Parish Church of Santa Maria del Popolo
A treasure trove of Renaissance-era funerary art in a Roman church built on top of Nero's grave.
Often overlooked by tourists, the medieval Roman Church of Santa Maria del Popolo touts a remarkable original collection of works by Renaissance and Baroque masters. The aisles are filled with funerary art, and there are many tombstones set in the floor of the church, though many are now illegible from centuries of being walked on.
Originally dating back to 1099, the church later became a popular burial site for members of the papal aristocracy, clergy, and literati during the Renaissance era. It boasts an impressive array of tombs and funerary monuments from between the 15th and 19th centuries.

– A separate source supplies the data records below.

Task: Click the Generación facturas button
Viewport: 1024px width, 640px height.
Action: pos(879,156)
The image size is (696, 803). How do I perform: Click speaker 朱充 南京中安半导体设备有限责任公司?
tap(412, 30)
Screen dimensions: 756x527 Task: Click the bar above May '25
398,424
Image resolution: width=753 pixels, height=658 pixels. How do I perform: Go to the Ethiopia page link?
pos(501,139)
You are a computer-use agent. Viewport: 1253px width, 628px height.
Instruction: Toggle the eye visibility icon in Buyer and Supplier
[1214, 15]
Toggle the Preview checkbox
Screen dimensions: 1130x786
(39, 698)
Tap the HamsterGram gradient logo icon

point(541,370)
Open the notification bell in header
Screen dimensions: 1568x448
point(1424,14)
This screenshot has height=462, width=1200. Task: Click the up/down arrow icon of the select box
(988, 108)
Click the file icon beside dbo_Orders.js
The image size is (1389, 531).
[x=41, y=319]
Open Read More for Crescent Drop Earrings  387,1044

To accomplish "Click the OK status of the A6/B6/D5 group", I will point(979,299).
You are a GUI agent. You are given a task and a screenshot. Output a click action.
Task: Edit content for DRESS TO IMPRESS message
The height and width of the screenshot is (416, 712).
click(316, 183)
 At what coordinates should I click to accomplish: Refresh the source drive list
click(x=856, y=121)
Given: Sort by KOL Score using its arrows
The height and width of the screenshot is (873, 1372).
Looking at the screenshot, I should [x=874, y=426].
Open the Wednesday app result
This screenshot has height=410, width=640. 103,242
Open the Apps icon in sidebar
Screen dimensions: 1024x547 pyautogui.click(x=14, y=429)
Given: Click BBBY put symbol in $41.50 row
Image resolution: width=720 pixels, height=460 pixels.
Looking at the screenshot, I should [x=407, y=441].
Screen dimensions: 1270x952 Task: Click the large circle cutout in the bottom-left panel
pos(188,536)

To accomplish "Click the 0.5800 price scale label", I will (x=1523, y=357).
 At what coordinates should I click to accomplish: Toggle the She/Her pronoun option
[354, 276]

One of its most important monuments is the Chigi Chapel. Banker Agostino Chigi commissioned Italian Renaissance artist Raphael to complete the intricate mosaic in the chapel, “Creation of the World.” Raphael died the same year as Chigi, 1520, before the chapel was finished. Additional statues of Jonah and Elijah were carved by Italian Renaissance sculptor Lorenzetto.
The early history of the church remains relatively unknown, as very few of its documents from before 1500 survived. However, its origin story is told through bas-reliefs on the arch over the altar. A walnut tree had grown right above the tomb of the notorious Emperor Nero, who ruthlessly persecuted Christians. Locals feared the area, and considered it to be infested by demonic spirits evoked by Nero. Pope Pasquale II ordered the tree cut down to make room for a church in an attempt to override the area’s terrible history. The church was rebuilt in 1477 as part of of Pope Sixtus IV’s ambitious project to restore Rome.